##### PAGE EXTRACT
Add a nodemon.json configuration file in your root folder and specify ignore patterns for example:

nodemon.json

{
  "ignore": [
    "*.test.js", 
    "dist/*"
  ]
}
  • Note that by default .git, node_modules, bower_components, .nyc_output, coverage and .sass-cache are ignored so you don't need to add them to your configuration.

Explanation: This error happens because you exceeded the max number of watchers allowed by your system (i.e. nodemon has no more disk space to watch all the files - which probably means you are watching not important files). So you ignore non-important files that you don't care about changes in them for example the build output or the test cases.

Comments

6

in my case closing the visual studio code then starting the server did the trick

Operating system - ubuntu 16.4 lts

node.js version - 8.11.1

npm version - 6.0.0

2 Comments

It seems that he was not using visual studio.
Although this doesn't directly answer the question (because the question doesn't involve VS Code), this did solve my problem.
4

Instead of specifying a list of directories to ignore (e.g. negative), you can also specify a list of directories to watch (e.g positive):

nodemon --watch dir1 --watch dir2  dir1/examples/index.js

In my particular case, I had one directory I wanted to watch and about nine I wanted to ignore, so specifying '--watch' was much simpler than specifying '--ignore'

1 Comment

Thanks, my nodemon was restarting multiple times in a docker container and taking forever to reload the server. Added the watch for my src folder and it's lightning fast.
2

There must be a better way of solving this, than what I suggest. I hope some experts land on this page. Also note that I was working on a development server and thus could afford to kill all processes of node. This may not be what you want.

I followed the answer of @zubair-alam and got it fixed for the first time. I added the "ignore" to the package.json (Even though the referred link says it is the default).
##########
##### DATA SECTION
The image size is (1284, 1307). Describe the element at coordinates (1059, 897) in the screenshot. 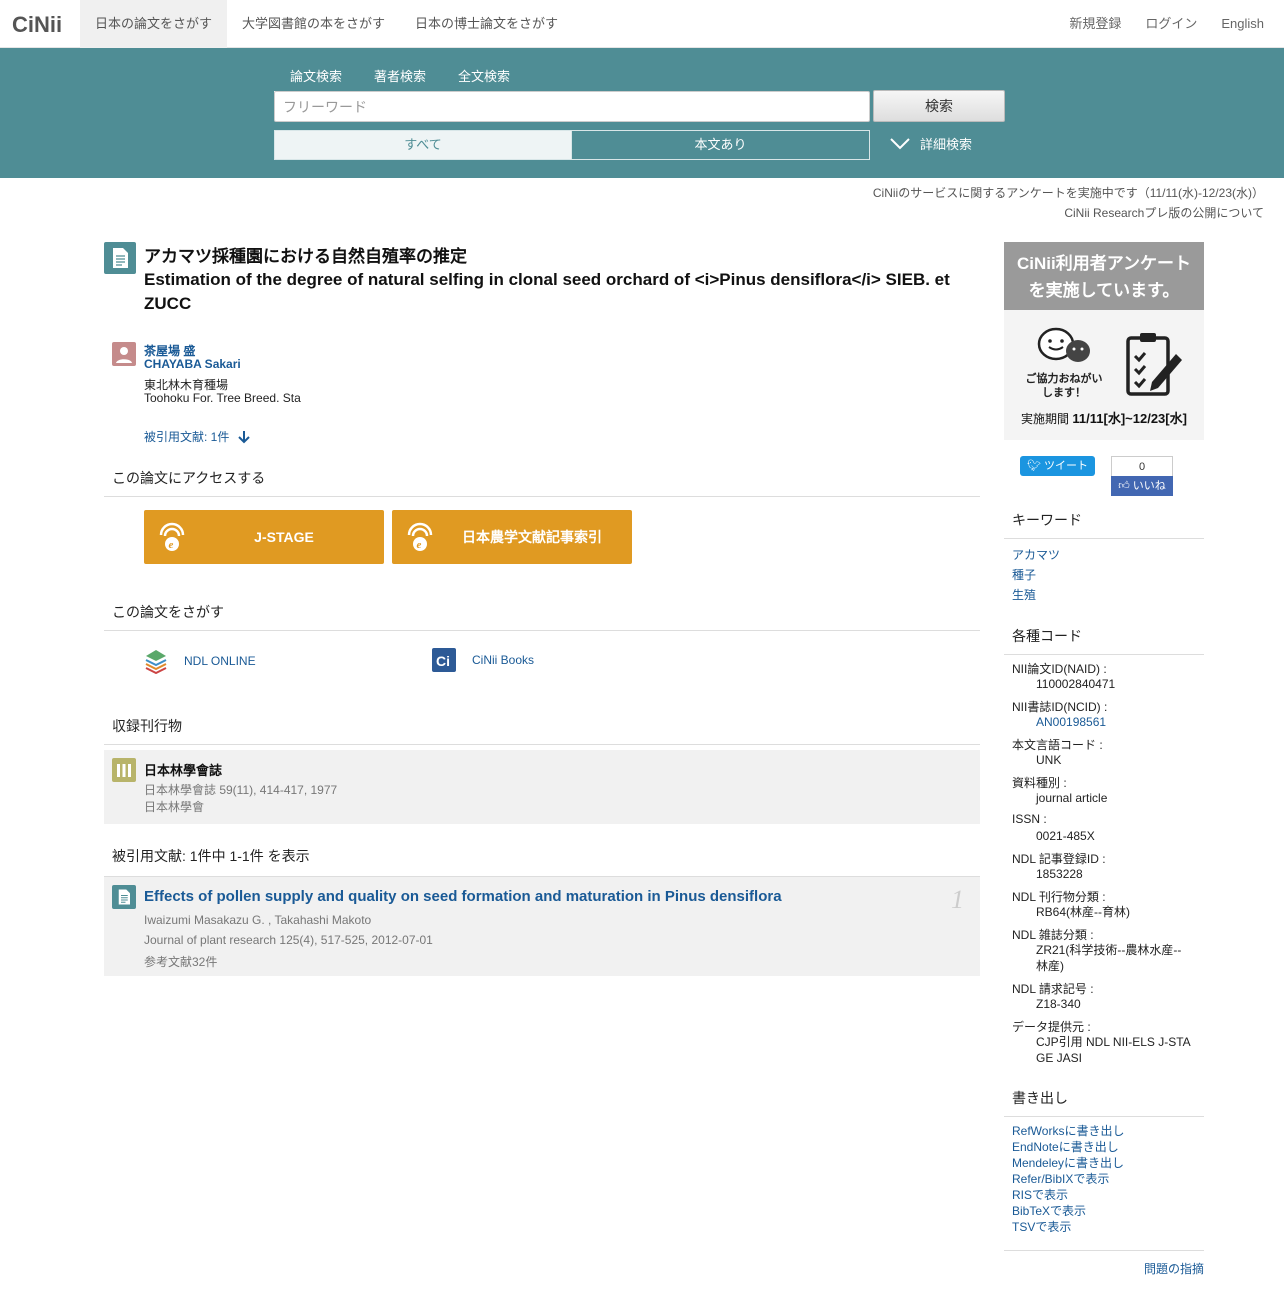

I see `code-label-ndl-class: NDL 刊行物分類 :` at that location.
##########
▶ **EXERCISE INSTRUCTIONS**:
a - Does the nodemon page agree with each statement below? For each, answer yes or no and quote the words that decide it.
(i) By default, nodemon ignores the node_modules folder.
(ii) One commenter solved the problem by closing Visual Studio Code before starting the server.
(iii) The commenter who switched to '--watch' wanted to watch about nine directories and ignore one.
b - Please continue the nodemon page from the point where it ends.

▶ **ANSWERS FOR THE EXERCISE**:
a -
(i) Yes: "by default .git, node_modules, bower_components, .nyc_output, coverage and .sass-cache are ignored"
(ii) Yes: "in my case closing the visual studio code then starting the server did the trick"
(iii) No: "I had one directory I wanted to watch and about nine I wanted to ignore"

b -
 ........ Before
  "ignore": [
    ".git",
    "node_modules/**/node_modules"
  ],
  "scripts": {
    "test": "echo \"Error: no test specified\" && exit 1",
    "start": "nodemon ./index.js --exec babel-node -e js"
  },
 ........ After

However the error returned again as soon as I added a new file to the folder. I was working on Linux, so I basically killed all process related to node, by saying the following.

killall node

and then restarted npm by saying. The server started without errors.

npm start

You will have to change the killall command using a command specific to your operating system. See this discussion.

Comments

1

I had the same error, but in Ubuntu 14.04 inside Windows 10 (Bash on Ubuntu on Windows). All I did to overcome the error was to update the Creators update, which then allowed me to install 16.04 version of Ubuntu bash and then after installing newest version of node (by this steps) I installed also the newest version of npm and then the nodemon started to work properly.

Comments

1

Try reopening VS code or Atom with more specific directory where your app.js is present. I had a lot of folders opened and this problem occured. But once I opened my specific folder and tried once again, it worked.